BEGIN Task input

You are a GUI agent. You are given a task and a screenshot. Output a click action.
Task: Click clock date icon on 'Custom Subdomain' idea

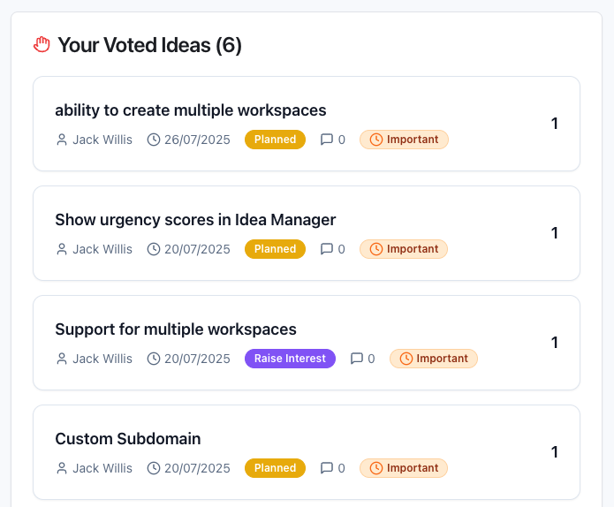(154, 468)
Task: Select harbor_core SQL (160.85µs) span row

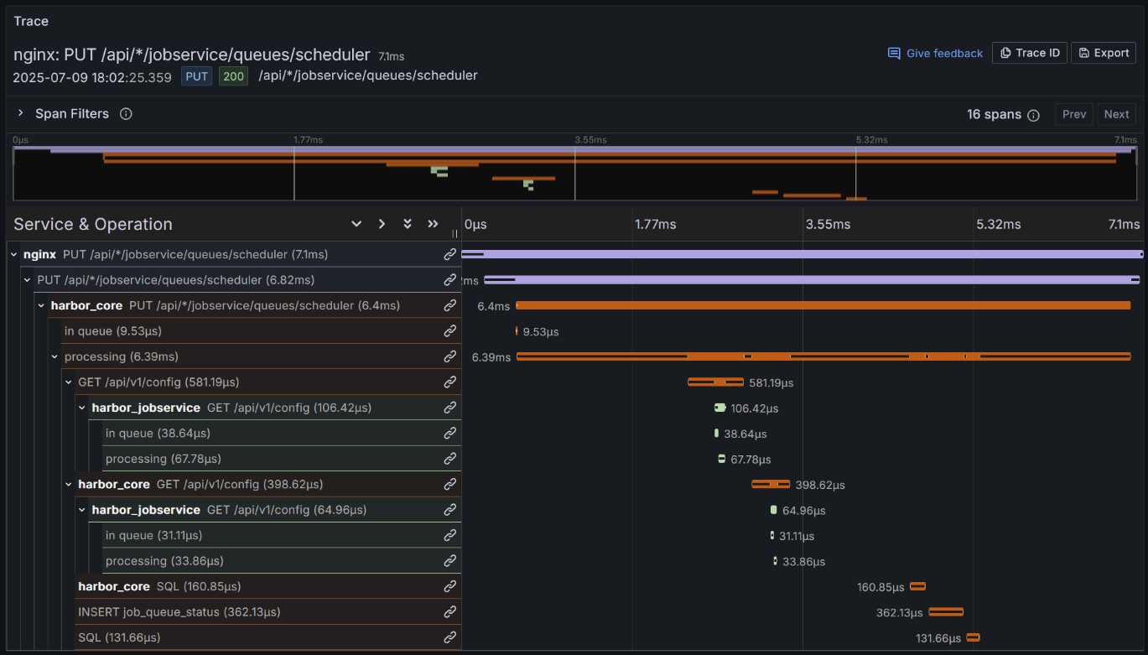Action: tap(159, 586)
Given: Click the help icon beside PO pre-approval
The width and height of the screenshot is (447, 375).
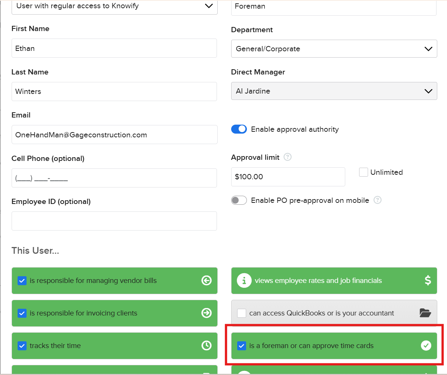Looking at the screenshot, I should click(x=378, y=200).
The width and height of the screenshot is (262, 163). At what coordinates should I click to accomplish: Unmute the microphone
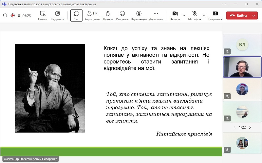click(x=195, y=15)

END Task input

▸ Work required
Copy out every one of the rows above word for word, leaving out the pictures.

▸ Exercise output
You are a GUI agent. You are given a task and a screenshot. Output a click action.
Task: Click clock date icon on 'Custom Subdomain' idea

(154, 468)
Task: Select harbor_core SQL (160.85µs) span row

Action: tap(159, 586)
Given: Click the help icon beside PO pre-approval
The width and height of the screenshot is (447, 375).
Looking at the screenshot, I should click(x=378, y=200).
The width and height of the screenshot is (262, 163). At what coordinates should I click to accomplish: Unmute the microphone
click(x=195, y=15)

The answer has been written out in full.